One hundred years ago this week, the Yolo Causeway was dedicated in a four day celebration which lasted from May 11-14, 1916.
When it was completed in 1916, the Yolo Causeway became a vital link in the California state highway system because it was the first all year, all weather automobile bridge across the Yolo Basin between Sacramento and Davis. At 3.1 miles long, 20 feet high and 21 feet wide, it was said to be the longest concrete highway in the world at that time.
Prior to completion of the Yolo Causeway, travel between Davis and Sacramento took place on the “Tule Jake Road.” Travel on the “Tule Jake Road,” which replaced the earlier Yolo Plankroad Turnpike, usually only occurred after the rainy season had finished.
On July 21, 1914 the contract for the causeway was awarded to Graft Construction Company of Seattle, Washington and work began on September 11, 1914. 13,851 concrete piles, measuring fourteen inches square, thirty five feet long, and reinforced with steel, were used in the causeway construction which cost $396,000.
The official May 1916 dedication was preceded by semi-official events on March 18-19, 1916. Sacramento had planned to open the causeway with a parade of cars on Sunday, May 19. However, Yolo County Supervisor W.O. Russell wanted Yolo County to claim that honor. According to the Weekly Agricola newspaper:
“By a two hour campaign of telephoning Saturday afternoon permission was secured to open this unit of the State highway that night. The opportunity was too great to be neglected. By seven o’clock every automobile in town and at the Farm [University Farm, now UC Davis] was filled with people and waiting at the corner of First and Olive for the impromptu parade to start. Then started a long procession of over thirty machines over this wonderful causeway road. Official permits opened all gates. Sacramento was soon reached and the parade wound its way through the business section with the band at its head, playing form a large truck, and accompanied by the deafening noises from bells, horns and lusty throats.”
Local resident and Chairman of the Yolo Causeway Committee, George W. Pierce, described the March 18 events in his diary:
“Sue phoned that Davis was going to send a large auto delegation across the new Yolo-Basin causeway, the first to make the trip – took the boys, Gardner and Herbert, Miss Peters, cook, Sue, Mrs Fizzell, Senior and Junior. Two Farm boys rode on running board – It rained hard, beginning before we left Davis. Breuner met us with truck for our band. We were entertained at Hotel Sacramento. W. O Russell and myself spoke from balcony.”

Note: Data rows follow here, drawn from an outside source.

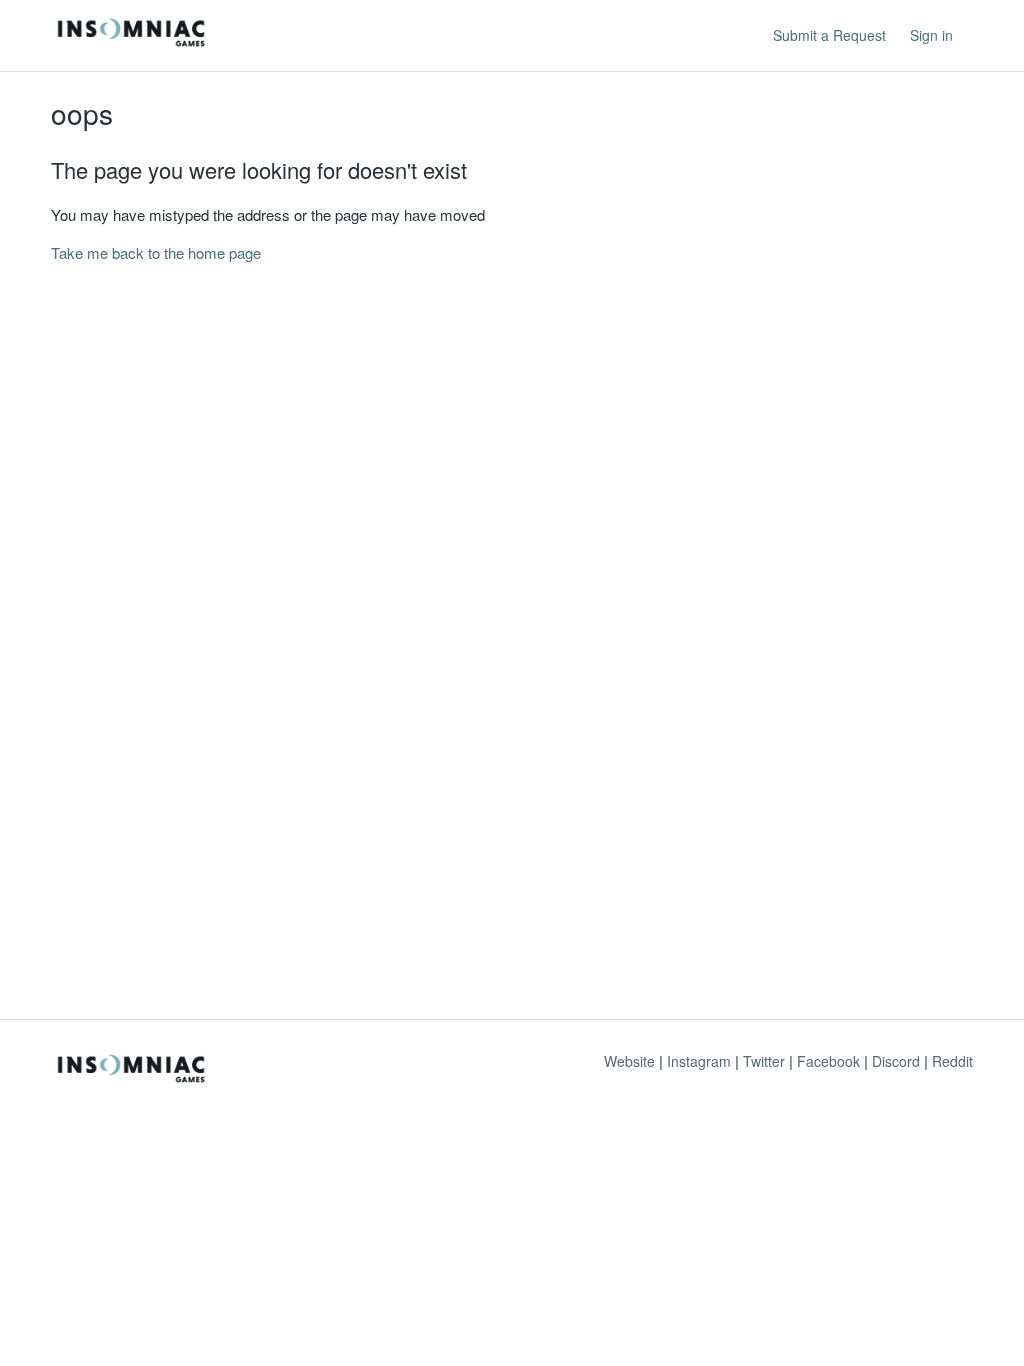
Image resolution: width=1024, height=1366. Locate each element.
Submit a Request (829, 35)
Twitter (764, 1061)
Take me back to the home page (156, 252)
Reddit (952, 1061)
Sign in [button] (931, 35)
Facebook (828, 1061)
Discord (896, 1061)
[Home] (131, 44)
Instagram (699, 1061)
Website (629, 1061)
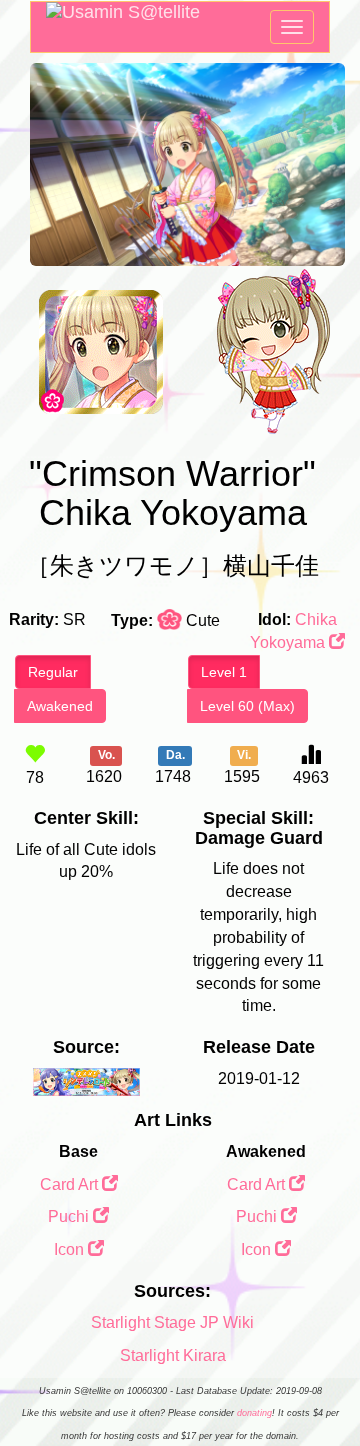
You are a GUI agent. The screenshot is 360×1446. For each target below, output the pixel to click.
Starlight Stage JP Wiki (172, 1322)
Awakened (60, 706)
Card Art (71, 1184)
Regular (53, 672)
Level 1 (224, 672)
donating (254, 1413)
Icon (71, 1249)
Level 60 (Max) (247, 706)
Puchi (70, 1216)
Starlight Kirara (173, 1355)
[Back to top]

Pierce’s diary also contains entries related to his planning efforts for the May celebration.
The program for the four day celebration began on Thursday, May 11 with concerts and athletic programs in Sacramento. It concluded at 10pm with a stunt by Frank Steinbacher, known as “The Human Fly,” who made a daredevil slide on a cable stretched between the dome of the California Capitol and the top of the Pacific Gas and Electric Building.
Children’s Day activities on Friday included a parade of 12,000 schoolchildren, a concert by 2500 school children, folk dances, Shakespearian scenes, and fireworks.
Saturday’s events started at 9am when the Yolo County part of the parade formed at the University Farm and crossed the causeway, led by Governor Johnson and state highway commissioners and engineers. The parade traveled through Sacramento to the Capitol where an “allegorical wedding” of the East and West sides of the Sacramento Valley was held. Miss West Side (Bernice Worley of Yolo County) was “married” to Mr. East Side (John Murray of Sacramento County) by Associate Justice E.C. Hart. Other day’s events included boxing at the Riverside baths and an aquatic program that featured a motorboat competition on the Sacramento River
The festivities ended on Sunday with athletic programs and bicycle races at the State Fairgrounds.
At the conclusion of the celebration, a Sacramento Union headline proclaimed, “100,000 Enchanted by Causeway Pageant.”
The image below, a postcard of the Yolo Causeway, is from circa 1920. Historic images of the Yolo Causeway from the collections of the California State Library and the Center for Sacramento History are available on the Sacramento History Online website.
Happy 100th Birthday, Yolo Causeway!
The Great Yolo Basin Trestle, bridges three miles of marsh lands and unites the east and west sides of Sacramento Valley. The Yolo Basin, a vast marshy district extends from a point 15 miles north of Marysville, south for a distance of over 120 miles. The basin is flooded annually for a period of from six to eight months, and prior to the construction of the Trestle in 1916, the Capitol City was practically isolated from the market center of California by vehicle, as only during the summer months were the lands dried out sufficiently to permit travel, by what was known as the “Tule Jake” road.
Postcard published by Frank McCougal, Sacramento, Calif., circa 1920.